Start of SOURCE DOCUMENT

Typically known for its more mature atmosphere, McDonel Hall provides housing for transfer students and students who have completed their first year in twelve coed-by-suite floors, including two quiet floors. McDonel also features music practice rooms, a Sparty's Retail Store, recreation area, sand volleyball court and a basketball half court.

===East Neighborhood===
East Neighborhood halls are located just off of Hagadorn Road near the East IM and intramural fields. They are close to the Business College, the MSU College of Law, the College of Osteopathic Medicine, the College of Human Medicine, and the College of Veterinary Medicine. They are a five-minute walk to the Wharton Center.

Holmes, Hubbard, and Akers Halls all contain classrooms, and Holmes is home to Lyman Briggs College.

The East College is made up of:

==== Other East Neighborhood halls ====
- John C. Holmes East and West Halls
- Forest H. Akers East and West Halls (Akers-Hubbard Complex)
- Bela K. Hubbard North and South Halls (Akers-Hubbard Complex)

===South Neighborhood===
Case, Wonders, Holden and Wilson halls are located in the midst of the athletic venues situated across from the intramural fields and near Spartan Stadium, IM Sports West, Munn Ice Arena, the Smith Center, and the Breslin Student Events Center. All of the buildings in South complex contain classrooms, and Case Hall is the home of James Madison College.

End of SOURCE DOCUMENT
Start of DATASET EXCERPTS

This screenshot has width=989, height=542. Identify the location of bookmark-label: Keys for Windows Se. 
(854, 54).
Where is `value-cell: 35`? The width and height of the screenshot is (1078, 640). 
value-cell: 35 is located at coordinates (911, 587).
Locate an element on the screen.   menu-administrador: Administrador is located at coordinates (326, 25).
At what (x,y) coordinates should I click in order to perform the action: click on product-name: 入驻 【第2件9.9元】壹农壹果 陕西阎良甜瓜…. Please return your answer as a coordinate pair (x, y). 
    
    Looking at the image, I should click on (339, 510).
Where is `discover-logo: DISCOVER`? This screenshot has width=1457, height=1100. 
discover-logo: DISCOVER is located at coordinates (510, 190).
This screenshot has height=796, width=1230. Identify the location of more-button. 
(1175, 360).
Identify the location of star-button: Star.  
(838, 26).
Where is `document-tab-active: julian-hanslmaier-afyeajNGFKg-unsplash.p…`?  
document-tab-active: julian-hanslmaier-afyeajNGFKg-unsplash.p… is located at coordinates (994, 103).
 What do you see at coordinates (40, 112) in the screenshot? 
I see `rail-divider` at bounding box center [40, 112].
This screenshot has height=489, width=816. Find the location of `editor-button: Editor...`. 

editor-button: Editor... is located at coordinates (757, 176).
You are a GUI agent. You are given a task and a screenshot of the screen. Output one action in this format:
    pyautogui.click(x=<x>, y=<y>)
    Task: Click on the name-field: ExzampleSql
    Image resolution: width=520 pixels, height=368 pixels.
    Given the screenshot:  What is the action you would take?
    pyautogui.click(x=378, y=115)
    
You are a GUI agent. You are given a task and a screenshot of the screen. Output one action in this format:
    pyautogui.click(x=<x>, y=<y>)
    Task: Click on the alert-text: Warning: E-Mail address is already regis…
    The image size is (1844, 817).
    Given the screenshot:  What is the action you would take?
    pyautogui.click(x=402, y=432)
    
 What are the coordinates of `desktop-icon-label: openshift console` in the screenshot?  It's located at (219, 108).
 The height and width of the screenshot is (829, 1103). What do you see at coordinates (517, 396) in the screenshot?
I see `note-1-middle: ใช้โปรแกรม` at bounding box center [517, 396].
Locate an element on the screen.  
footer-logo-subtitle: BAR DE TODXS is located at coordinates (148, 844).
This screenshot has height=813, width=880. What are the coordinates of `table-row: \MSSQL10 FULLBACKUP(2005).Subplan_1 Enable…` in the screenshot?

End of DATASET EXCERPTS

▶ APPLY WHAT YOU READ
**1)** Answer these questions using the campus housing text:
(a) How many floors does McDonel Hall have, and how many of them are quiet floors?
(b) Which college is housed in Holmes Hall?
(c) Which hall is home to James Madison College?
**2)** Carry on the campus housing text from its final sentence, in the same style.

▶ TASK-BY-TASK ANSWERS
**1)**
(a) McDonel Hall has twelve coed-by-suite floors, two of which are quiet floors.
(b) Lyman Briggs College is housed in Holmes Hall.
(c) Case Hall is home to James Madison College.

**2)**
The South Complex is made up of:
- Albert H. and Sarah A. Case North/South Halls (1961)
- Wallace K. and Grace Wonders North/South Halls (1963)
- James and Lynelle Holden East/West Halls (1967)
- Mathilda R. and Alfred G. Wilson East/West Halls

In addition to a newly renovated Holden Hall, Case Hall's dining area has been renovated to match the Brody Square dining center located in Brody Hall and the Gallery in Snyder/ Phillips Hall.

===Brody Neighborhood===
Brody Neighborhood is a group of six student housing buildings as well as the University Village apartments located at the far northwestern corner of the campus just north of the Red Cedar River and bordered by Grand River Avenue and Harrison Road. Traditionally, the Brody buildings were limited to freshmen (other than RAs). It is located a short walk from the Breslin Student Events Center. The Brody complex comprises six residence halls:

- W. G. Armstrong Hall
- Liberty Hyde Bailey Hall
- Claude S. Bryan Hall
- Kenyon L. Butterfield Hall
- Lloyd C. Emmons Hall
- Howard C. Rather Hall

At the center of the complex stands Clark L. Brody Hall, home to Brody Square — a unique dining destination for students and one of the largest non-military dining facilities in the country — and many classrooms, offices, and meeting spaces. All residence halls in the Brody Neighborhood feature community-style bathrooms. The halls also feature the biggest student rooms on campus and parking just outside the buildings.

====Brody Neighborhood renovations====

The newly constructed Brody Square appears to be a key factor in students' living arrangement plans for the coming school year. Renovations began on Brody Hall in January 2009. Among other upgrades, improvements included redesigned entrances, new dining area, a two-story main lounge, and improved community spaces on all floors. Phase I was completed in July 2010 with final renovations completed July 2011 and ready for students and staff for the Fall 2011 academic year.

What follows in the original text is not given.